Scoperto finto circolo culturale che in realtà era un night club abusivo: sequestrato il Ciupa Ciupa

Si presentava come un'associazione culturale, ma sui social tirava giù la maschera e pubblicizzava le sue serate e i suoi eventi senza alcun filtro. È così che gli agenti della Polizia di Stato di Roma sono riusciti a trovare e porre sotto sequestro il night club abusivo di Roma nord, nella zona di Grottarossa, in via Flaminia.
Il sequestro del Ciupa Ciupa in via Flaminia
Sul posto sono arrivati gli agenti della Divisione Amministrativa della Questura che hanno posto sotto sequestro preventivo il locale al termine di una meticolosa attività di monitoraggio sulla promozione online. Su internet, sui profili social del locale, veniva meno la veste del "circolo per i soci" e veniva, invece, mostrata quella del night club. Online venivano promosse le serate danzanti con la presenza delle ragazze immagine.
All'interno degli spazi erano allestiti spazi appositamente allestiti come privé ed un "vademecum" esposto negli spogliatoi riservati alle ragazze, con le linee guida da rispettare al fine di evitare richiami ed eventuali decurtazioni sui corrispettivi a loro spettanti per la serata.
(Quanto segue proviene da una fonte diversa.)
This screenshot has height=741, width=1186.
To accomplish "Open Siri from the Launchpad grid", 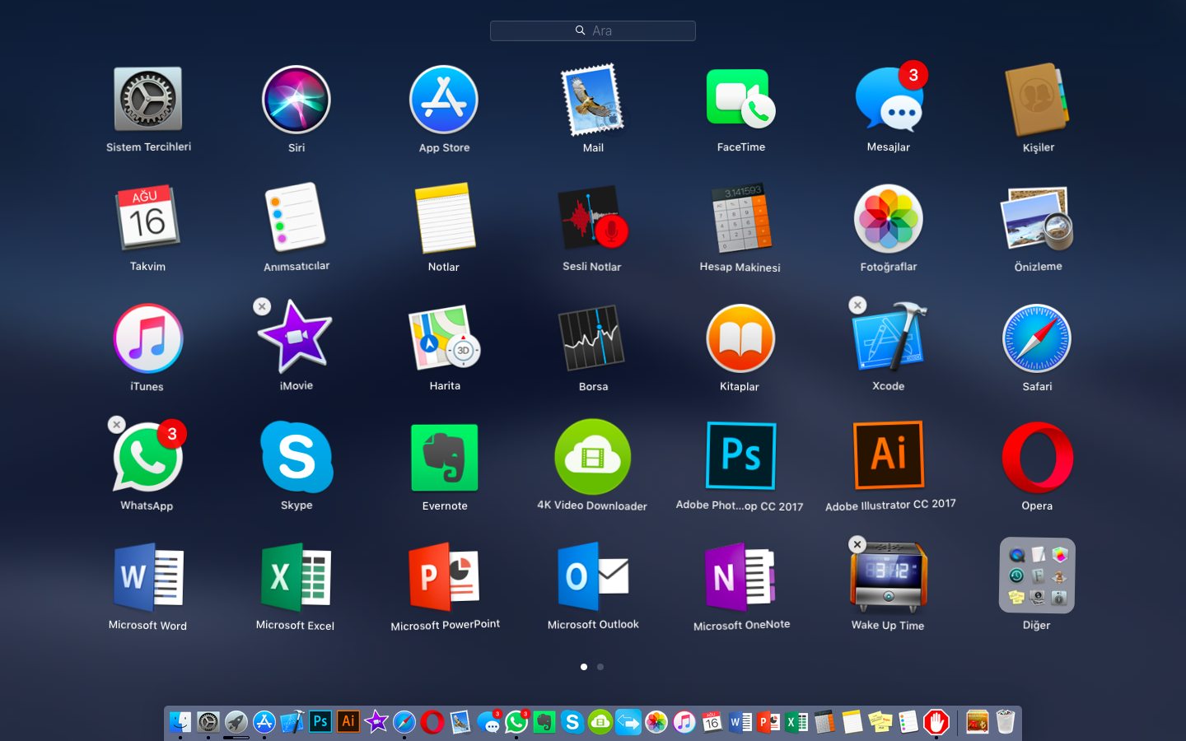I will [296, 100].
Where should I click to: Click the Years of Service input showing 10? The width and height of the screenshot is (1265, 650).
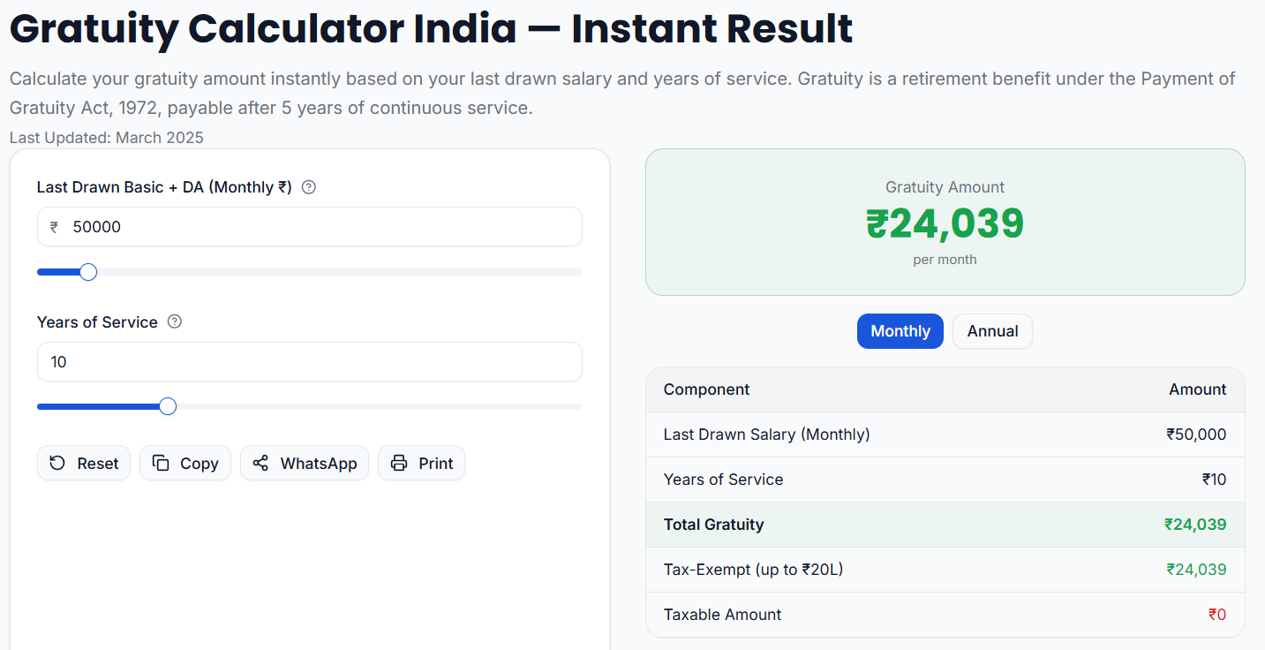(x=309, y=361)
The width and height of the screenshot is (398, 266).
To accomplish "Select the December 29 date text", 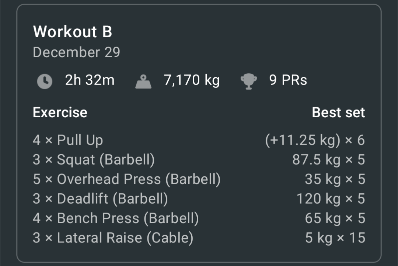I will pos(76,52).
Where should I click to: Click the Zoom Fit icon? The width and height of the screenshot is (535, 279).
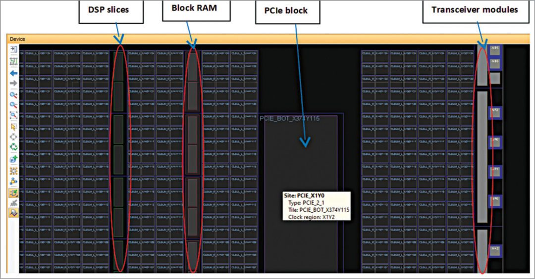click(13, 115)
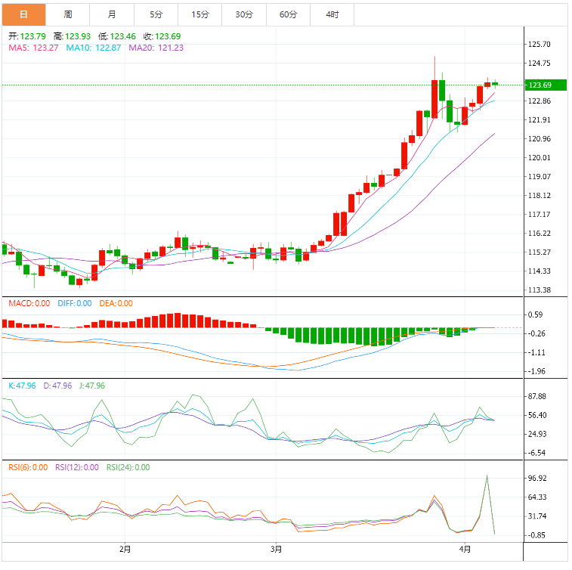
Task: Click the MA5: 123.27 indicator label
Action: 35,48
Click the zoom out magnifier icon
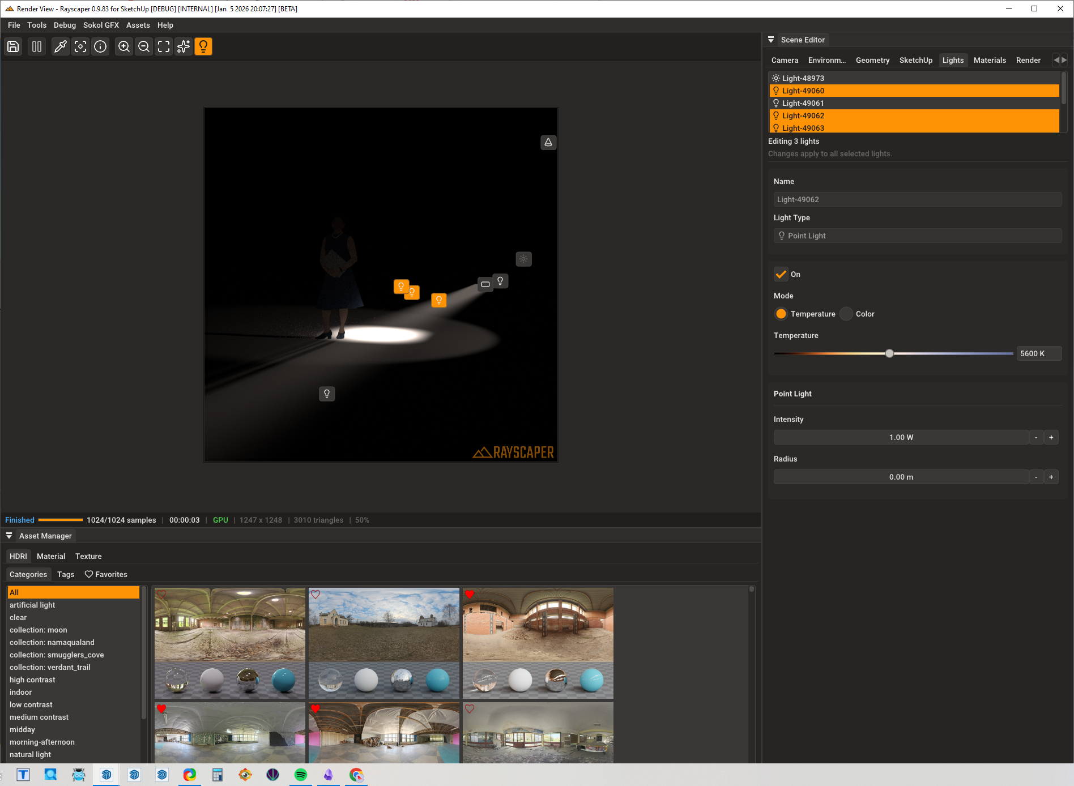The image size is (1074, 786). pyautogui.click(x=144, y=46)
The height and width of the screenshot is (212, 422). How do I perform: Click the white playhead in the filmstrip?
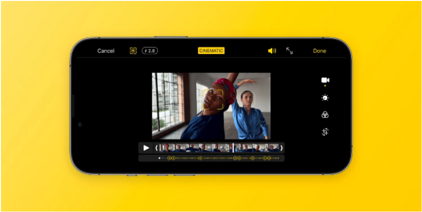pos(233,148)
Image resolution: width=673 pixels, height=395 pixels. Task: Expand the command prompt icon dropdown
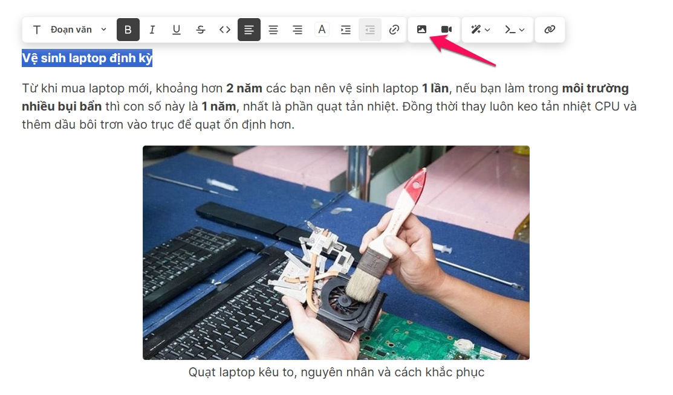point(515,30)
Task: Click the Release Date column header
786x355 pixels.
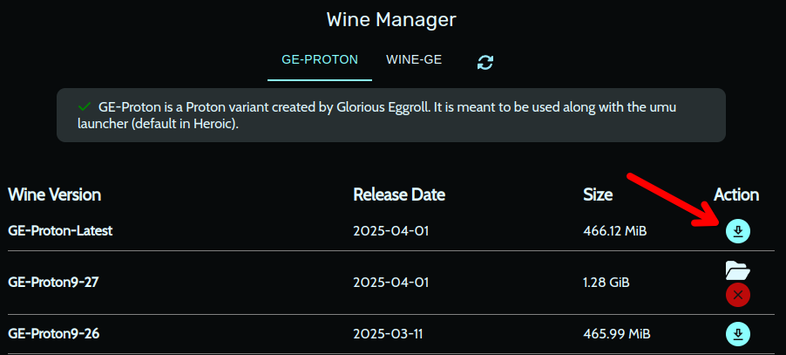Action: pos(399,195)
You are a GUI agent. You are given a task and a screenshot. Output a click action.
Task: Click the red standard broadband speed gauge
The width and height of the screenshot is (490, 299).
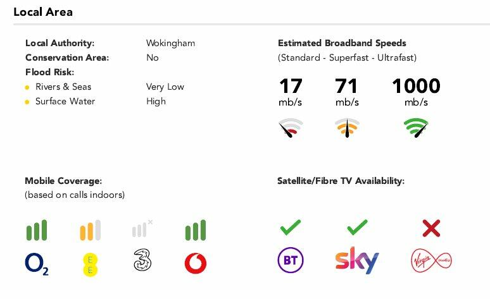[x=291, y=127]
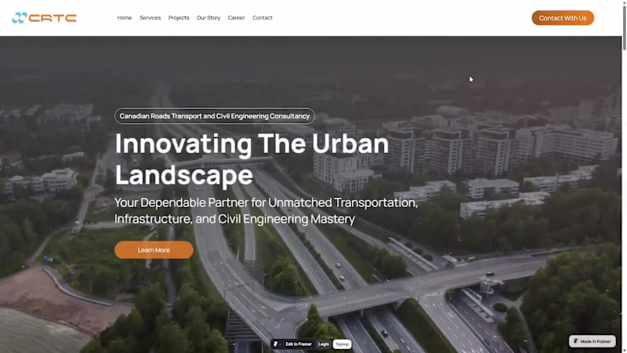Click the Canadian Roads Transport consultancy tag

[x=215, y=116]
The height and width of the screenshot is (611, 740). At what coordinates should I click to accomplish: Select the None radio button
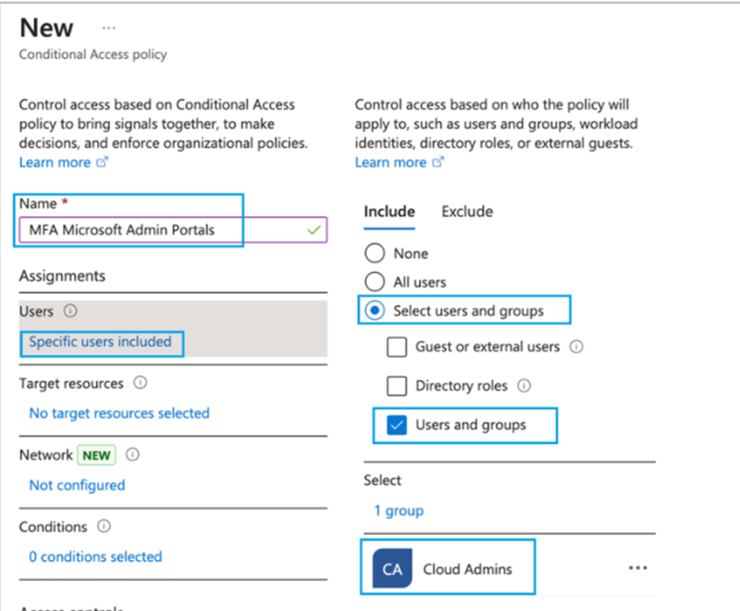tap(375, 254)
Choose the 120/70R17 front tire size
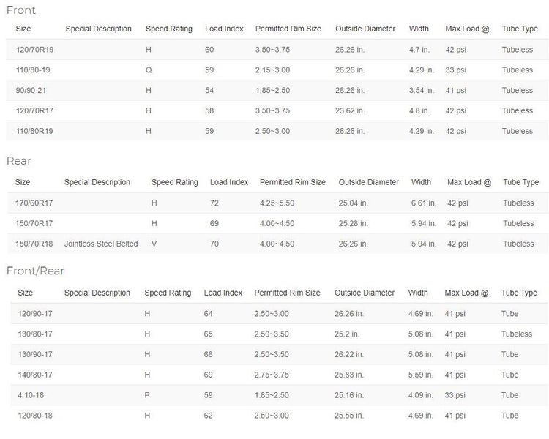Image resolution: width=549 pixels, height=439 pixels. point(34,111)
Oltre al night club abusivo, una struttura non a norma
A questo scenario, si aggiungono ulteriori mancanze: gli agenti hanno scoperto carenti condizioni strutturali dell’impianto, in particolare sotto il profilo securitario con criticità potenzialmente pericolose per l’incolumità di chi si trovava al suo interno. Da fili elettrici scoperti a numerose prese di uso domestico senza le relative placche di copertura, oltre a materiale di rivestimento del soffitto e della pavimentazione privo di certificazione ignifuga a cui si aggiunge una sola porta d'emergenza che risultava nascosta da una tenda.
Gli agenti hanno riscontrato problemi anche in ambito igienico sanitario per la presenza di pareti ammalorate in una porzione del locale. A fronte dei ritrovamenti, la Procura della Repubblica presso il Tribunale di Roma ha chiesto ed ottenuto dal Giudice per le indagini preliminari la convalida del sequestro del locale poiché abusivo e potenzialmente pericoloso per l’incolumità pubblica.